The thumb rests naturally on the thumbwheel control dial, which is used to change aperture and shutter speed, and it is easy to shift to the master four-way toggle control to navigate through the menus.
Top-of-camera controls are clustered on the right side, and are almost identical to those on the D5000. The main difference? The D3000 has “Guide” instead of “Scene.” See text.
Absolute beginners can turn the top mode dial to GUIDE, which holds your hands and guides you, via the LCD monitor, through a handful of settings that are designed for specific picture-taking scenarios. Easy Operation lets you choose from Auto, No flash, Distant Subjects, Closeups, Sleeping Faces (that's a confusing name but actually means “child mode”), Landscapes, Portraits and Night Mode.

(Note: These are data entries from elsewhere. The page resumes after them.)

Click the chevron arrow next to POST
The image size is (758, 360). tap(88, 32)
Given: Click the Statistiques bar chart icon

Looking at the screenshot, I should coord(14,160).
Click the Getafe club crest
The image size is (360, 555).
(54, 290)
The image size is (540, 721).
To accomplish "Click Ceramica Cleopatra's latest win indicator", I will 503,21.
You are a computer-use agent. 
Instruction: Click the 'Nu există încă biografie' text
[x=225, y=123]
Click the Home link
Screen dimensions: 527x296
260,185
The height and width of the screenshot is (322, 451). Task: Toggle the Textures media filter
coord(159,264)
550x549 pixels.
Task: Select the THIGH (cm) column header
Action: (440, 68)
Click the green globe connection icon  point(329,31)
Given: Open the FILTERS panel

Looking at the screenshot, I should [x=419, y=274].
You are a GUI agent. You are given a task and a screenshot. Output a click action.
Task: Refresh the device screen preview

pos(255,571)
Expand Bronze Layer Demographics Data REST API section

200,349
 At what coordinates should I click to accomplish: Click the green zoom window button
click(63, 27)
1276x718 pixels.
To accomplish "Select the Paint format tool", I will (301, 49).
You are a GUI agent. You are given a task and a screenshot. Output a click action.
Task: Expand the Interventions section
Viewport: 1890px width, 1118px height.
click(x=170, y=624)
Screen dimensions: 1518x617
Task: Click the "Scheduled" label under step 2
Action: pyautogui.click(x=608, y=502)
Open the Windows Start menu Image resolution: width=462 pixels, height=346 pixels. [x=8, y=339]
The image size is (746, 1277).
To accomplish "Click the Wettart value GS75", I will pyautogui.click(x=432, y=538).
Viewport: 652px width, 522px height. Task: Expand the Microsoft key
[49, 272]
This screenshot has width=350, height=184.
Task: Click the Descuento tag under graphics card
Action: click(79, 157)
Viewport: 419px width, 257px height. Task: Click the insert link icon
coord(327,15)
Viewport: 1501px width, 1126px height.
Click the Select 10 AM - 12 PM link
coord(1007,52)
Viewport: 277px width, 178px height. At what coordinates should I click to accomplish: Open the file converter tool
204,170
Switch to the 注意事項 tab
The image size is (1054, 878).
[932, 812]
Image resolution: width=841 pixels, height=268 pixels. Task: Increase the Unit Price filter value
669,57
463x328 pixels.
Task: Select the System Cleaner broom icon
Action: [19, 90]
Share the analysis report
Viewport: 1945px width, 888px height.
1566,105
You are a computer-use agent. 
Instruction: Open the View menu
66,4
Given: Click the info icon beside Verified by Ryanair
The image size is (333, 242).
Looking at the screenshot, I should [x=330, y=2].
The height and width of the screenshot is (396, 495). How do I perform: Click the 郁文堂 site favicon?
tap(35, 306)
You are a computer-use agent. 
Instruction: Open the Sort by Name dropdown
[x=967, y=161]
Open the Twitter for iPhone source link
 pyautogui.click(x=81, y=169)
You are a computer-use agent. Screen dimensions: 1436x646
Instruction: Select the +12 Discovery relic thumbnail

Advanced operation, oddly, only offers three choices: “Soften Backgrounds” (basically, aperture-priority auto mode for those of you who know the lingo) “Freeze Motion (people)” (Shutter priority auto, forces you to choose a shutter speed that will stop action), and “Freeze Motion (vehicles)” (Shutter priority, but forces you to choose an even faster shutter speed.)
The main menu dial gives you a lot of camera setting information at a glance, although first-time DSLR users might get information overload.
If you are more advanced, ignore the GUIDE mode and choose from the usual PASM choices and when you select menu you will gain access to a wide variety of image controls, such as white balance, noise reduction on/off, focus mode, metering options, built-in and external flash options, and so on. The GUIDE mode is the most obvious difference between the D3000 and the D5000, which has “SCENE” mode in its place, and this accesses that camera’s 18 or so shooting modes, which the D3000 doesn’t have.
The Retouch menu is identical to the D5000's, offering post-processing in camera to remove Red-Eye, expand the dynamic range, apply various monochrome effects and virtual filters (such as a cross-screen filter) or a very cool but limited selective focus “miniature effect”.
The camera has an image sensor cleaning feature which shakes off dust particles that might accumulate on the sensor during lens changes. I recommend setting it to run every time you turn the camera off. There is an option to run image sensor cleaning whenever you turn the camera on, but this delays picture-taking operation by a second or two.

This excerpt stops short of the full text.